[Rows of pointing data]
*****

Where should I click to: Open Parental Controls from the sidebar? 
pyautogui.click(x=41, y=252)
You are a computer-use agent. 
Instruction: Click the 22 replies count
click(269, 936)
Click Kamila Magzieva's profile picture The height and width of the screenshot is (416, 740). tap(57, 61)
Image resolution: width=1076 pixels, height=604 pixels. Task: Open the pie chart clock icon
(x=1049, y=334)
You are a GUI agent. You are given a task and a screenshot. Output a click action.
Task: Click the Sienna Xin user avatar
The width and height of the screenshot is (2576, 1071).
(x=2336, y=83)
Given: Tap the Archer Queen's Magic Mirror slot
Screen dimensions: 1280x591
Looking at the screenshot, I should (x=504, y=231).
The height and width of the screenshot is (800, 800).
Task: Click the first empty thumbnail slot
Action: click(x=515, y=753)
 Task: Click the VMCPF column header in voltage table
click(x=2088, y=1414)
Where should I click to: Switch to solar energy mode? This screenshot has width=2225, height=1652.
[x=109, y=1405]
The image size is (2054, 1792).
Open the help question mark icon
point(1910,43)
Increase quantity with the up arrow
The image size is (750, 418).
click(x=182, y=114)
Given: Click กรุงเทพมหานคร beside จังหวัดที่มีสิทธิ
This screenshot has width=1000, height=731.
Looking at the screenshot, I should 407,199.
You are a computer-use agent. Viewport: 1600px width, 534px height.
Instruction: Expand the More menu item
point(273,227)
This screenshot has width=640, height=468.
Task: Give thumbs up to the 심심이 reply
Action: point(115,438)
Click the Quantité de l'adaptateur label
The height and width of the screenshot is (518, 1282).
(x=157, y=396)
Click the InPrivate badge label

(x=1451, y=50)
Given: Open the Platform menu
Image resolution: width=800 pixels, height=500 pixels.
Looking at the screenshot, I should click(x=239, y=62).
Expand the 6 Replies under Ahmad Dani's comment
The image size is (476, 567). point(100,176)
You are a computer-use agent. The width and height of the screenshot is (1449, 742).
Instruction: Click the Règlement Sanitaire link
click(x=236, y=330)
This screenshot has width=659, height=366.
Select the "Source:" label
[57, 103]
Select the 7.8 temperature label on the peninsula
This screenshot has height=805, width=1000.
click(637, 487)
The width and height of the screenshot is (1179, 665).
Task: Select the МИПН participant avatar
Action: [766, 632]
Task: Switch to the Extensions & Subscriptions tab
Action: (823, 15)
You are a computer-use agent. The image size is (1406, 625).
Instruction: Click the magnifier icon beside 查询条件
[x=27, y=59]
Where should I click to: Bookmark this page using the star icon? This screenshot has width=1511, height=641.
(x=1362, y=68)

*****

- Written instruction
Reproduce every one of the entries above, character for character.

- Answer
Where should I click to: Open Parental Controls from the sidebar? 
pyautogui.click(x=41, y=252)
You are a computer-use agent. 
Instruction: Click the 22 replies count
click(269, 936)
Click Kamila Magzieva's profile picture The height and width of the screenshot is (416, 740). tap(57, 61)
Image resolution: width=1076 pixels, height=604 pixels. Task: Open the pie chart clock icon
(x=1049, y=334)
You are a GUI agent. You are given a task and a screenshot. Output a click action.
Task: Click the Sienna Xin user avatar
The width and height of the screenshot is (2576, 1071).
(x=2336, y=83)
Given: Tap the Archer Queen's Magic Mirror slot
Screen dimensions: 1280x591
Looking at the screenshot, I should (x=504, y=231).
The height and width of the screenshot is (800, 800).
Task: Click the first empty thumbnail slot
Action: click(x=515, y=753)
 Task: Click the VMCPF column header in voltage table
click(x=2088, y=1414)
Where should I click to: Switch to solar energy mode? This screenshot has width=2225, height=1652.
[x=109, y=1405]
The image size is (2054, 1792).
Open the help question mark icon
point(1910,43)
Increase quantity with the up arrow
The image size is (750, 418).
click(x=182, y=114)
Given: Click กรุงเทพมหานคร beside จังหวัดที่มีสิทธิ
This screenshot has width=1000, height=731.
Looking at the screenshot, I should 407,199.
You are a computer-use agent. Viewport: 1600px width, 534px height.
Instruction: Expand the More menu item
point(273,227)
This screenshot has width=640, height=468.
Task: Give thumbs up to the 심심이 reply
Action: point(115,438)
Click the Quantité de l'adaptateur label
The height and width of the screenshot is (518, 1282).
(x=157, y=396)
Click the InPrivate badge label

(x=1451, y=50)
Given: Open the Platform menu
Image resolution: width=800 pixels, height=500 pixels.
Looking at the screenshot, I should click(x=239, y=62).
Expand the 6 Replies under Ahmad Dani's comment
The image size is (476, 567). point(100,176)
You are a computer-use agent. The width and height of the screenshot is (1449, 742).
Instruction: Click the Règlement Sanitaire link
click(x=236, y=330)
This screenshot has width=659, height=366.
Select the "Source:" label
[57, 103]
Select the 7.8 temperature label on the peninsula
This screenshot has height=805, width=1000.
click(637, 487)
The width and height of the screenshot is (1179, 665).
Task: Select the МИПН participant avatar
Action: [766, 632]
Task: Switch to the Extensions & Subscriptions tab
Action: (823, 15)
You are a computer-use agent. The image size is (1406, 625).
Instruction: Click the magnifier icon beside 查询条件
[x=27, y=59]
Where should I click to: Bookmark this page using the star icon? This screenshot has width=1511, height=641.
(x=1362, y=68)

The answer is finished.